Ed Moulton

Personal information
- Full name: Edwin Henry Taylor Moulton
- Born: 18 April 1999 (age 27) Preston, Lancashire, England
- Batting: Right-handed
- Bowling: Right-arm medium

Domestic team information
- 2020–present: Lancashire (squad no. 27)
- 2021: → Derbyshire (on loan)
- First-class debut: 1 August 2020 Lancashire v Leicestershire

Career statistics
| Competition | First-class |
| Matches | 3 |
| Runs scored | 9 |
| Batting average | 3.00 |
| 100s/50s | 0/0 |
| Top score | 6* |
| Balls bowled | 402 |
| Wickets | 3 |
| Bowling average | 89.66 |
| 5 wickets in innings | 0 |
| 10 wickets in match | 0 |
| Best bowling | 2/24 |
| Catches/stumpings | 0/– |
- Source: Cricinfo, 26 September 2021

= Ed Moulton =

English cricketer (born 1999)

Edwin Henry Taylor Moulton (born 18 April 1999) is an English cricketer.

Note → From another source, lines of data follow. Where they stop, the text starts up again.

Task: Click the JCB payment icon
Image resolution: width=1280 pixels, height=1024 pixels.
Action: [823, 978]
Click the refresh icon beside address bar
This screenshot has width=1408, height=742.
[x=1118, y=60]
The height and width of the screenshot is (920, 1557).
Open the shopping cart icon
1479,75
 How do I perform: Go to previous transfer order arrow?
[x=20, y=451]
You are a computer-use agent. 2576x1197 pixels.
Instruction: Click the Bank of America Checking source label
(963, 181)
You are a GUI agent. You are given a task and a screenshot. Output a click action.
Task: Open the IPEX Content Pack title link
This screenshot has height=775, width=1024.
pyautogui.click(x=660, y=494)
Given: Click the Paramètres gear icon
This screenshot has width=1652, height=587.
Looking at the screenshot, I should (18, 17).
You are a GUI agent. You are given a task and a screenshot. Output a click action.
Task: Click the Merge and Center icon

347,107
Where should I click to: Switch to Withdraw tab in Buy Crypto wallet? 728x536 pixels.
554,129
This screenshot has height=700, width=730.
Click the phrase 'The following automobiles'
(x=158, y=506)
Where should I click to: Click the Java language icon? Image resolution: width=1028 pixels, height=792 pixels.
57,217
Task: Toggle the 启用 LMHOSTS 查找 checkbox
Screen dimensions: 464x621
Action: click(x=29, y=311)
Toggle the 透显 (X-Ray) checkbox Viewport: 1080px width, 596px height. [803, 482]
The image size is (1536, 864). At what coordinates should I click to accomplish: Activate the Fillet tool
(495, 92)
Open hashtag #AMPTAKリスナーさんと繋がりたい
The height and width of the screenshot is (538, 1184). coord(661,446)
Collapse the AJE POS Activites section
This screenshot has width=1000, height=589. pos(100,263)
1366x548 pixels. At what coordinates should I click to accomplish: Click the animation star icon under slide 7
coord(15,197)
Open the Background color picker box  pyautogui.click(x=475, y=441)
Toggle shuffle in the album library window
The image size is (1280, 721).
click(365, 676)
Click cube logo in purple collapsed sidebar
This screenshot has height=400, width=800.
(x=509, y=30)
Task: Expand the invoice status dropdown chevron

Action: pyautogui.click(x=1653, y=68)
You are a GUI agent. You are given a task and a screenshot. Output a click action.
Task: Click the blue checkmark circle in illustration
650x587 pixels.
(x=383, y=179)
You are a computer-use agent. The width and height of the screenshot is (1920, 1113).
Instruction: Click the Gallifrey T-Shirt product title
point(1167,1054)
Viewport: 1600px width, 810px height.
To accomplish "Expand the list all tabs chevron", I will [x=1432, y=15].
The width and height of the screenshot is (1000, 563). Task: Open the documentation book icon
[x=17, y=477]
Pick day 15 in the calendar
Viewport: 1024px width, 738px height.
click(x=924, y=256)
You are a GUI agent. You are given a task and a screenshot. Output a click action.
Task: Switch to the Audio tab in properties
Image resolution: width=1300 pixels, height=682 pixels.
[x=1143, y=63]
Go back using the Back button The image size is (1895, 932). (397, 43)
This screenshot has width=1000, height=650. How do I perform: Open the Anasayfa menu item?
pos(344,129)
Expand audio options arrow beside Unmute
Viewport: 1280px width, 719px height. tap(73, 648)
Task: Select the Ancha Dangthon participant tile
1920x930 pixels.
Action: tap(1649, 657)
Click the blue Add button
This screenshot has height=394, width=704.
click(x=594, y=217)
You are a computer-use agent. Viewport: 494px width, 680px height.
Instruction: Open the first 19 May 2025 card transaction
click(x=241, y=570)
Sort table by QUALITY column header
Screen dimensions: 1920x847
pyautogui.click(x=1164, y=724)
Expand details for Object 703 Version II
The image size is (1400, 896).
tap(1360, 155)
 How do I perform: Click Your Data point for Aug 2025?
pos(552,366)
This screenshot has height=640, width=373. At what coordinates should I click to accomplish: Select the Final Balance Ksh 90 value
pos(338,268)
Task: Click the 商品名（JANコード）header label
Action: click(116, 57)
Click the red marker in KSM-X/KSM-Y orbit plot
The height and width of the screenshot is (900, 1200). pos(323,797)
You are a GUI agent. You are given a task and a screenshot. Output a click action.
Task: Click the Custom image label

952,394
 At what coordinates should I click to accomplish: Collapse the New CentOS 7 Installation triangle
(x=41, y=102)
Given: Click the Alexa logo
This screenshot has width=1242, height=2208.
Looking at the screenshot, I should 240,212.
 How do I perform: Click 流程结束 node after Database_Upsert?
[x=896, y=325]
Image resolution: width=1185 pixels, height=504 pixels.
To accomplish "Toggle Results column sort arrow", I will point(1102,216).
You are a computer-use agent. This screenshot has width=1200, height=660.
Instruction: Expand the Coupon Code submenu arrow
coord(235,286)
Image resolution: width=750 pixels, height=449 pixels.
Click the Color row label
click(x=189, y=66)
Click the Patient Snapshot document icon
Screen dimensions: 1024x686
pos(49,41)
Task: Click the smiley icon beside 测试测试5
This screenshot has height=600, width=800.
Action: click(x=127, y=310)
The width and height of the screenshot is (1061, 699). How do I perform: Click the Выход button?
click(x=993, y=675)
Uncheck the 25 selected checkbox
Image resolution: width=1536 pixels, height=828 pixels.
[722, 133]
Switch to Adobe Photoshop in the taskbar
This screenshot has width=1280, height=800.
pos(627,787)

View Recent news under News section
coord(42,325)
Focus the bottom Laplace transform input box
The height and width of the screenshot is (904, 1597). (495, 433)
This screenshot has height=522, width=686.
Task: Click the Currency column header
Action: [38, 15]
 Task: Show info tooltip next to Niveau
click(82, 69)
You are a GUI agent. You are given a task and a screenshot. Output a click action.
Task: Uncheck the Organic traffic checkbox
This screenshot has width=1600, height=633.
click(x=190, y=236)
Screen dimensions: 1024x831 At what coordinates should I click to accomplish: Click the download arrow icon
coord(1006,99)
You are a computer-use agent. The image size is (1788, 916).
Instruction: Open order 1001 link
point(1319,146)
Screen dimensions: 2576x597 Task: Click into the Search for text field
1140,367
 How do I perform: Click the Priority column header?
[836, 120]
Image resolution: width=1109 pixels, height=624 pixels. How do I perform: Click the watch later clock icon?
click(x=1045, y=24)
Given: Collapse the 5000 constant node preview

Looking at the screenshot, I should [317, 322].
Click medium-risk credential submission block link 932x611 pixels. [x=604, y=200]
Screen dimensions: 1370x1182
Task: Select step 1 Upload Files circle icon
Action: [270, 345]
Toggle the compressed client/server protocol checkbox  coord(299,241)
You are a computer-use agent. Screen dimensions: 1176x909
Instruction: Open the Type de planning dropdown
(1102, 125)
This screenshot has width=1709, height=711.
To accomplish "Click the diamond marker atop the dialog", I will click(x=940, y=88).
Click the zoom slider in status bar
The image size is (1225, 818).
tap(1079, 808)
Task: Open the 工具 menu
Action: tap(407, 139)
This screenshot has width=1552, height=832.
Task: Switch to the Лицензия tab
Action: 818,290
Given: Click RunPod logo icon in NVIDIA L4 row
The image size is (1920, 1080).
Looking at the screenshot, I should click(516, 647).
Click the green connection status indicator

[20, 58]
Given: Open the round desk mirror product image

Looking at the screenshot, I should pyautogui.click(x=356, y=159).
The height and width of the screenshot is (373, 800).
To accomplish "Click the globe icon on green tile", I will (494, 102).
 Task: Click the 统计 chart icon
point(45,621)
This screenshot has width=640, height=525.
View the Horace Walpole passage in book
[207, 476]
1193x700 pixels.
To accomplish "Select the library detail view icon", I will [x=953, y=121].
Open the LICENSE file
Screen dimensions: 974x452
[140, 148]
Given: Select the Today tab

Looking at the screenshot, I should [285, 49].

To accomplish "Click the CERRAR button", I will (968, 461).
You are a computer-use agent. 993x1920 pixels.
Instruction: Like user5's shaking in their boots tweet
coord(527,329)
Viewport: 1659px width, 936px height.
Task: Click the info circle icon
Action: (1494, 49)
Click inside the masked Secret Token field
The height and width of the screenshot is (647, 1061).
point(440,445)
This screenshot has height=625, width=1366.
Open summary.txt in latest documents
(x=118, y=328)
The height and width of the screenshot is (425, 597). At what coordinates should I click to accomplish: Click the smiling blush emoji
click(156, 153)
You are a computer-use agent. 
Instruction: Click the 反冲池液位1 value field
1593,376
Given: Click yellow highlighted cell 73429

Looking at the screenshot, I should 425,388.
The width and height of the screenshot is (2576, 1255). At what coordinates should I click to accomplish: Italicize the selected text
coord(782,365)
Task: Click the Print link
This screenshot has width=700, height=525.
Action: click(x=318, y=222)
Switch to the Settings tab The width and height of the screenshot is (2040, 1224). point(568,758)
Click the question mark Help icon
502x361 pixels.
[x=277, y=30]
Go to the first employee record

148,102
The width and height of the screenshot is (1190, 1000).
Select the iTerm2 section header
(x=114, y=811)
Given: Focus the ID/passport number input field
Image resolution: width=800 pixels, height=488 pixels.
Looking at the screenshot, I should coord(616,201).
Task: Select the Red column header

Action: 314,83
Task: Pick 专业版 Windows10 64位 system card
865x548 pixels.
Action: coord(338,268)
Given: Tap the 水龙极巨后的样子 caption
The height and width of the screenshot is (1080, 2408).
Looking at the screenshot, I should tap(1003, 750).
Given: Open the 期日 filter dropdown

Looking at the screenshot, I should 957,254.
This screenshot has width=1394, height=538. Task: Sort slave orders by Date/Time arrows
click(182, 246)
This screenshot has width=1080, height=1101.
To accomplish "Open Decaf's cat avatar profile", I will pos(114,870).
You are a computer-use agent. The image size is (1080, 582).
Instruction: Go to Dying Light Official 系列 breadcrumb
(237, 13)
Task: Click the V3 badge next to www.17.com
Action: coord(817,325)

He made his first-class debut on 1 August 2020, for Lancashire in the 2020 Bob Willis Trophy. Moulton signed for Lancashire ahead of the 2020 season, after playing for Chorley Cricket Club and Lancashire's second XI. In September 2021, Moulton was signed on loan to Derbyshire for the rest of the season. In November 2021, he was released by Lancashire.